The first of these events is the discovery that eldest son Sam has been caught writing down racist and discriminatory words (including what is referred to as the “n-word”) and refuses to admit responsibility. This leads to complicated, fraught discussions about whether his bar mitzvah should be allowed to proceed. The second major event is Julia’s discovery that Jacob has a second cell phone, and her simultaneous discovery that he has been sending crudely suggestive text messages to another woman. The third and fourth major events in the family’s life occur at roughly the same time – Isaac commits suicide, and an earthquake devastates the Middle East, including the Jewish state of Israel. Throughout all these events, there are ongoing references to the failing health of the family dog Argus, and the impending need to have him put to sleep.
As the complications and consequences of all these events affect the various members of the Blochs, they are visited by members of the Israeli side of the family – Jacob’s cousin Tamir and his son Barak, ostensibly arriving to attend Sam’s bar mitzvah but in fact searching for a new place to live.

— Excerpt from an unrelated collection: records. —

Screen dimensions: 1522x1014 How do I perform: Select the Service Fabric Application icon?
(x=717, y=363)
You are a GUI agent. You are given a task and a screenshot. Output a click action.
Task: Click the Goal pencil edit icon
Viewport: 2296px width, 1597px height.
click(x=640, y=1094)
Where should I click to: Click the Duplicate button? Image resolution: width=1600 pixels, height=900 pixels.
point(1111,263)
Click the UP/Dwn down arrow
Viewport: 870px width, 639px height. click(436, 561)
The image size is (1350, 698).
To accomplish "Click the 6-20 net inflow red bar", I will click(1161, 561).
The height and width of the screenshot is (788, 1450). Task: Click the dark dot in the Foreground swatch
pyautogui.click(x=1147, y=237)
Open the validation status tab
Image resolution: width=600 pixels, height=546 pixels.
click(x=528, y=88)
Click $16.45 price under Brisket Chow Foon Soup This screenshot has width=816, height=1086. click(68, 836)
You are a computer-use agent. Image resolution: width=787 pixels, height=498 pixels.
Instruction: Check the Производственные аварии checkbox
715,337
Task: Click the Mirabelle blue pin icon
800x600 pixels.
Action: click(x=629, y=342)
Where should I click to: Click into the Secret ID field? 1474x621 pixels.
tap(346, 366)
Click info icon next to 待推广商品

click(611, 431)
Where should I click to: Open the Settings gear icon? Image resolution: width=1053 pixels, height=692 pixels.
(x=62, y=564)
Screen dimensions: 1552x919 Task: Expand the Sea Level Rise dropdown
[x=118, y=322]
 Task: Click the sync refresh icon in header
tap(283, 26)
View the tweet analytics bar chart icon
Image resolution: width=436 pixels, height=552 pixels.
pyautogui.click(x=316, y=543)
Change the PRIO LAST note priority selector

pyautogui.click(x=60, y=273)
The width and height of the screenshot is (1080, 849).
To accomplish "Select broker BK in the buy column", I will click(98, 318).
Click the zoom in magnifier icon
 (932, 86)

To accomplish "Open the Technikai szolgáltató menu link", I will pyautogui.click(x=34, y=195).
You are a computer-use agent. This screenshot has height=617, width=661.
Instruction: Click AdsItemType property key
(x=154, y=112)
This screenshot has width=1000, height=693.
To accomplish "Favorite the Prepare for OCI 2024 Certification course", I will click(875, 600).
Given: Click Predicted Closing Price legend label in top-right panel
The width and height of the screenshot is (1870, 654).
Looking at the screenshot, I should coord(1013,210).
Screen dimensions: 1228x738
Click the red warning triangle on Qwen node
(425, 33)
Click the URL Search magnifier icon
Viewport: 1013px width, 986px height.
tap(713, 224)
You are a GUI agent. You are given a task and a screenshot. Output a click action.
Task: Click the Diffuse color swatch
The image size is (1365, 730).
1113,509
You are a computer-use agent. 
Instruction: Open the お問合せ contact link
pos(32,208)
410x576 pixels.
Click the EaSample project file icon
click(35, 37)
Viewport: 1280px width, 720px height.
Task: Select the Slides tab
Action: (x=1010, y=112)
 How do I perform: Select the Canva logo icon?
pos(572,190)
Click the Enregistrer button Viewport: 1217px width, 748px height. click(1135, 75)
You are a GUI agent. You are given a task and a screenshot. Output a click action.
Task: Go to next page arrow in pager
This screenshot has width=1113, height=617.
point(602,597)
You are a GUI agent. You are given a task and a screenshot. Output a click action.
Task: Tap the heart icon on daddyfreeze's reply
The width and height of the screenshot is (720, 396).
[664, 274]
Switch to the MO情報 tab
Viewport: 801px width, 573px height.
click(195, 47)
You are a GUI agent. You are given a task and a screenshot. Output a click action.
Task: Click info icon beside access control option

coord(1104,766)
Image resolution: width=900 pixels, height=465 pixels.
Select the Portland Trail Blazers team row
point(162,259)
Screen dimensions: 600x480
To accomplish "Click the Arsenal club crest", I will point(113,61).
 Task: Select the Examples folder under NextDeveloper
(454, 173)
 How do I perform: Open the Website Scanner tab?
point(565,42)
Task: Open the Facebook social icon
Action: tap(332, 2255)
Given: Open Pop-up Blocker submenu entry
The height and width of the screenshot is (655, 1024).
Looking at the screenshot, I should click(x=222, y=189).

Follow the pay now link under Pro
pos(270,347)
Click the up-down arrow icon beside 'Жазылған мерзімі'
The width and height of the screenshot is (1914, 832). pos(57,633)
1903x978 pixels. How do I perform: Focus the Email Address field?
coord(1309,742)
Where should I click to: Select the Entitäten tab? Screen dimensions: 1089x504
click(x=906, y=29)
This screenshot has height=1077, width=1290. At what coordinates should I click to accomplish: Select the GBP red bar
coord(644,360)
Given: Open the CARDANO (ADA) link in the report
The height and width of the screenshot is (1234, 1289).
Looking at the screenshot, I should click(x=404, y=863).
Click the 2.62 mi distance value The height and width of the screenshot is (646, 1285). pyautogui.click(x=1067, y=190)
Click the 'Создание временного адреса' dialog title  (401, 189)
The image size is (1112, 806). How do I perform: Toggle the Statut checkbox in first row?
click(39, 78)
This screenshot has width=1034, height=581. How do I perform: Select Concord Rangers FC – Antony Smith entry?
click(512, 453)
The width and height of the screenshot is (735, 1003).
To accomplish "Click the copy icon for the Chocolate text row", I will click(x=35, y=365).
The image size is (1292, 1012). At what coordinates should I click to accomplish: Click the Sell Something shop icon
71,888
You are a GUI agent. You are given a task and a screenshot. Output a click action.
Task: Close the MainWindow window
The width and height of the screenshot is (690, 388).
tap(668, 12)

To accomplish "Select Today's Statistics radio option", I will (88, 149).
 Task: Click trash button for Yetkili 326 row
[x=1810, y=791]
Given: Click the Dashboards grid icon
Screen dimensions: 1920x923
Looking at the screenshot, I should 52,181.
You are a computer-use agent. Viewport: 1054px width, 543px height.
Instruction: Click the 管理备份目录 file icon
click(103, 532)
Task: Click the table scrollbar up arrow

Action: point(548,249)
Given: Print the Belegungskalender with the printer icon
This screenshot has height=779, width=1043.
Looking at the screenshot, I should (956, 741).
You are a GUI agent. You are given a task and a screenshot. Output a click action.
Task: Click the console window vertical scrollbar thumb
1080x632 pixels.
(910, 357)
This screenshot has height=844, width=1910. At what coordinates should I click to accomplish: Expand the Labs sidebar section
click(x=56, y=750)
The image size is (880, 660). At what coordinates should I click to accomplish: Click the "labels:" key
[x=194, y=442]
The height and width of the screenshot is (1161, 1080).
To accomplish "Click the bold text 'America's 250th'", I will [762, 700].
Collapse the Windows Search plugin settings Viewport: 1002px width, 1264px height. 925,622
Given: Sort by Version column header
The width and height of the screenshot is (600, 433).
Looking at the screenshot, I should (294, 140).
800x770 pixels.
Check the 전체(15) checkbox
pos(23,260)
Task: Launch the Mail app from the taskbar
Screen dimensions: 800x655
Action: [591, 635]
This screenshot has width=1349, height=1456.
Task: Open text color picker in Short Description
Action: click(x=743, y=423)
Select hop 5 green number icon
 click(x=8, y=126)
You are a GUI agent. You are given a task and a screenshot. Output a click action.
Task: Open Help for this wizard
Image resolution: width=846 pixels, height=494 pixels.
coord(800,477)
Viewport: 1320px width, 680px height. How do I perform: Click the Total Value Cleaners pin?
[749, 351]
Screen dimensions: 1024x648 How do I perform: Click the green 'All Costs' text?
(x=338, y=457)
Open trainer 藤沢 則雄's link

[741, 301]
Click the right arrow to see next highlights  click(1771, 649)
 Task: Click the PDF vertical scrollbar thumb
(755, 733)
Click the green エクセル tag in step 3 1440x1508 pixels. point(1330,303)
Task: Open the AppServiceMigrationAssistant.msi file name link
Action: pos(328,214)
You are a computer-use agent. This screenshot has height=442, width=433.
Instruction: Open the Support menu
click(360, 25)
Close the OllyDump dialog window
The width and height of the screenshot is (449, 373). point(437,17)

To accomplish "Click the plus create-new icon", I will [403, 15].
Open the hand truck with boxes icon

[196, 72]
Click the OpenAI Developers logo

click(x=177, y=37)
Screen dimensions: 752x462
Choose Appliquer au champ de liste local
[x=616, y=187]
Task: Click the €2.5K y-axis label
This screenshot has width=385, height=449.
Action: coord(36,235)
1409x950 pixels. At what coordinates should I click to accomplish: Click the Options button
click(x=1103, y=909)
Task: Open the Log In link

The earthquake strikes shortly after they arrive, triggering in Tamir a desperate desire to return home and, in Jacob, a desire (triggered by a call for help from the Israeli government) to go to Israel and help in the recovery and war efforts. As both the rebuilding and the war with the Arab countries in the Middle East increase the tensions in Israel, revelations and self-discoveries at Isaac’s funeral and Sam’s bar mitzvah all lead Jacob to the realization that while he is Jewish, he feels more of a connection with his home in America and his family than with Israel.
Finally, after Tamir returns home; after the question of Sam’s responsibility for the words is resolved; and after Julia and Jacob agree to end their marriage, Jacob begins to build a new life. He buys and furnishes a new home for himself and for his sons when they visit; he establishes a relatively peaceful relationship with Julia; and he starts to focus more on writing for and about himself, rather than on writing designed to make him a living.
As the novel draws to its conclusion, Jacob takes Argus to the veterinarian to be euthanized. As Argus ends his life, Jacob realizes that he is now truly ready to begin his.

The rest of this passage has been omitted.